Net Neutrality goes belly up on June 11
The Federal Communications Commission (FCC) has announced Net Neutrality will officially end in the United States on June 11. The news was announced via a press release by FCC chairman Ajit Pai.
The Restoring Internet Freedom Order sets the regulation of internet service providers back to the approach that was taken for nearly 20 years but it was ended in 2015 with Net Neutrality.
As Pai explains:
On June 11th, we will have a framework in place that encourages innovation and investment in our nation’s networks so that all Americans, no matter where they live, can have access to better, cheaper and faster internet access and the jobs, opportunities and platform for free expression that it provides.

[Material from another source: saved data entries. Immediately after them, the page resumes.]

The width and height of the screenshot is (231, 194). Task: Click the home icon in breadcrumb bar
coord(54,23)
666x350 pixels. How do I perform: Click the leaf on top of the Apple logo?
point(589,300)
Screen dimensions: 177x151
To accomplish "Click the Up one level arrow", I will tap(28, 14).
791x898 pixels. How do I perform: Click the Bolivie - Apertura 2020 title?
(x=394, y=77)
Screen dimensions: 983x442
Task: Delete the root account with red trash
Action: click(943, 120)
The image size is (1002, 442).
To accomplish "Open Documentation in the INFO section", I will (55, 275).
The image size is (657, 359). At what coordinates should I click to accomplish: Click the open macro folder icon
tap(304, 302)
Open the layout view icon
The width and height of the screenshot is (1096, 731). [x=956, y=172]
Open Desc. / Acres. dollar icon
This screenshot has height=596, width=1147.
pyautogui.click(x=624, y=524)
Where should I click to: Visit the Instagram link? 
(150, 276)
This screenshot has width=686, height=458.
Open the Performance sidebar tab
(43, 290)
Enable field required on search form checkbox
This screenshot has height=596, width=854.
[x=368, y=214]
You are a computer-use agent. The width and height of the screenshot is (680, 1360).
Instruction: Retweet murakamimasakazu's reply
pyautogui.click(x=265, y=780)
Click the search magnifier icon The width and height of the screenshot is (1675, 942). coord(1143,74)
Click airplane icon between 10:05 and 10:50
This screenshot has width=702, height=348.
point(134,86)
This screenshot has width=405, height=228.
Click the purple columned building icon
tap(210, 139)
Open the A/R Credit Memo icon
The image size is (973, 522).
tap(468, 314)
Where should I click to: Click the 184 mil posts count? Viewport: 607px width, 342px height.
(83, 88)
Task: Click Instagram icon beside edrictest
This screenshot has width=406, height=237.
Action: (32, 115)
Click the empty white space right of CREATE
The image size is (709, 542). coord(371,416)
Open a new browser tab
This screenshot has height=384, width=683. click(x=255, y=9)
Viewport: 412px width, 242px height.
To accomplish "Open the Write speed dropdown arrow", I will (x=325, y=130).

In a separate release, minority FCC commissioner Jessica Rosenworcel called the decision “profoundly disappointing,” explaining:
The FCC is on the wrong side of history, the wrong side of the law and the wrong side of the American people. It deserves to have its handiwork revisited, reexamined and ultimately reversed.
Implemented two years ago, Net Neutrality forbids internet providers from blocking or throttling specific web pages or from giving preferential treatment to particular sites. Under the revised rules, internet service providers are once again classified as “information service” providers, which they were called between 1996 and 2015. In doing so, providers could make some content arrive more quickly than others with no restrictions.
The U.S. Senate is expected to vote on a measure this week that would overturn the FCC’s decision. Even if that measure were to pass it would still face long odds in the Republican-controlled U.S. House.